## ЦЕЛЬ
Приведите заново все строки между строкой с «Where should I click to: Reply» и строкой с «Click the Indeed» включительно, не меняя их текста. В ответах сдвиньте координаты, прибавив −92 к каждому числу.

+++

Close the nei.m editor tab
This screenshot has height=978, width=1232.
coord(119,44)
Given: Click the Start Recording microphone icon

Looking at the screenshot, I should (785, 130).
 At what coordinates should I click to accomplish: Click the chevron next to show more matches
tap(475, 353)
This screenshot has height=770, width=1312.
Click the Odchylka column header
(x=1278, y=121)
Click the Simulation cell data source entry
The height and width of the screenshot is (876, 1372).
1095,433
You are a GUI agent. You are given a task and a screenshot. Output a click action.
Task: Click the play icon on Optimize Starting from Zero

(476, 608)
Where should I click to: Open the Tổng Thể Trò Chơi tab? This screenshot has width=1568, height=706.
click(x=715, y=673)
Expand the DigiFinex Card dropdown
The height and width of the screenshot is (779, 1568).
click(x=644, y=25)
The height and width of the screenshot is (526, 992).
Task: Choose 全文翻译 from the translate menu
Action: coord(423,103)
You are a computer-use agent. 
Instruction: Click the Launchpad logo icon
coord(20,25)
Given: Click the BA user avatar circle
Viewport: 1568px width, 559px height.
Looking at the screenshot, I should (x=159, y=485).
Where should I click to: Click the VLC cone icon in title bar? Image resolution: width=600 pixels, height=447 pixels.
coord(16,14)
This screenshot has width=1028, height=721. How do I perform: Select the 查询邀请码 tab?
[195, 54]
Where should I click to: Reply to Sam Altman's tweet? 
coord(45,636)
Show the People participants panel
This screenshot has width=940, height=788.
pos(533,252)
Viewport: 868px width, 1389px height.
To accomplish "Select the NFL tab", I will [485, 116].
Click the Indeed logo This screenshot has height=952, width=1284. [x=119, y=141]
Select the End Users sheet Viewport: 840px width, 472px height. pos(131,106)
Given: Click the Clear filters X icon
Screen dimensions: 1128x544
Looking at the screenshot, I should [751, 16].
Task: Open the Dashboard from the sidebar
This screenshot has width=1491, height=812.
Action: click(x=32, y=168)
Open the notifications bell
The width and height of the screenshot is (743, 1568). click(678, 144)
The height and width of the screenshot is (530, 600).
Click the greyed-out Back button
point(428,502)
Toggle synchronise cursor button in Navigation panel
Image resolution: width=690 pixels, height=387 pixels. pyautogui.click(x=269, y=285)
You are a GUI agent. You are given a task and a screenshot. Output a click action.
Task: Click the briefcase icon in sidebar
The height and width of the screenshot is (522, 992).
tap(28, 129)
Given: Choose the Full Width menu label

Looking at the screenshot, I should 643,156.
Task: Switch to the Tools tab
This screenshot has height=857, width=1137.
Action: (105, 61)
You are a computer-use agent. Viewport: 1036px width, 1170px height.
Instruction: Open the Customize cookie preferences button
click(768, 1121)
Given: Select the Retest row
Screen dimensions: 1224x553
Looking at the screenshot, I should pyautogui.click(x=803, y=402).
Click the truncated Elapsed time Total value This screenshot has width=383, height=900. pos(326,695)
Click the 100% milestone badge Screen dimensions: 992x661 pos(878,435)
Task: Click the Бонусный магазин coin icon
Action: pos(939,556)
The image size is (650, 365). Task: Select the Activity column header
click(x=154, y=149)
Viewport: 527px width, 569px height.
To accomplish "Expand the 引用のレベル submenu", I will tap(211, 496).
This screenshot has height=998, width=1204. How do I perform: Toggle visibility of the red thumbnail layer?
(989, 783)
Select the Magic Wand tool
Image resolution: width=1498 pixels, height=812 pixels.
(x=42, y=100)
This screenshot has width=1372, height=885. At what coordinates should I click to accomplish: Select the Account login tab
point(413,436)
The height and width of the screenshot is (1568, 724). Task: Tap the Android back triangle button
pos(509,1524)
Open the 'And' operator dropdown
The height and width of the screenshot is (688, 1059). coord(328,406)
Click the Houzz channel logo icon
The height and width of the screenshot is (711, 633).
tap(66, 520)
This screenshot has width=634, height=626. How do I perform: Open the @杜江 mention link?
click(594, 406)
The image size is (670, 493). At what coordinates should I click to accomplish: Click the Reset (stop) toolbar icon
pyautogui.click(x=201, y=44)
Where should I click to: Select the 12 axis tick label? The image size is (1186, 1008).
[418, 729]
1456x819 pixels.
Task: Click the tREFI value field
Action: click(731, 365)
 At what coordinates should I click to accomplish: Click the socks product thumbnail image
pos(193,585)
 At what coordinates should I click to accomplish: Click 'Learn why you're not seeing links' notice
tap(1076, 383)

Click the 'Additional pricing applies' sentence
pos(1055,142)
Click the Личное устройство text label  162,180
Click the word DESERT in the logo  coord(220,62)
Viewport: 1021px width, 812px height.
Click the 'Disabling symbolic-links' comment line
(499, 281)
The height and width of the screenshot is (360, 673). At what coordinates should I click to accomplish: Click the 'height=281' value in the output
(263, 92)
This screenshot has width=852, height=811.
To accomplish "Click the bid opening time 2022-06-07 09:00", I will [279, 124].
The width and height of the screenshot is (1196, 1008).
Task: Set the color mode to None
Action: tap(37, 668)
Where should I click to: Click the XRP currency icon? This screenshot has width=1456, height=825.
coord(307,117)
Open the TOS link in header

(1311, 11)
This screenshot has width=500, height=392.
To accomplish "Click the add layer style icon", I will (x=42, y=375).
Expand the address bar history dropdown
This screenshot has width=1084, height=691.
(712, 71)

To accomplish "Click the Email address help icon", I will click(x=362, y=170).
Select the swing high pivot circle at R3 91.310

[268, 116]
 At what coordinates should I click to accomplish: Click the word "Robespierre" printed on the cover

+++

## ПИСЬМЕННЫЙ ОТВЕТ
Where should I click to: Reply to Sam Altman's tweet? 
coord(-47,544)
Show the People participants panel
This screenshot has width=940, height=788.
pos(441,160)
Viewport: 868px width, 1389px height.
To accomplish "Select the NFL tab", I will [393, 24].
Click the Indeed logo This screenshot has height=952, width=1284. [x=27, y=49]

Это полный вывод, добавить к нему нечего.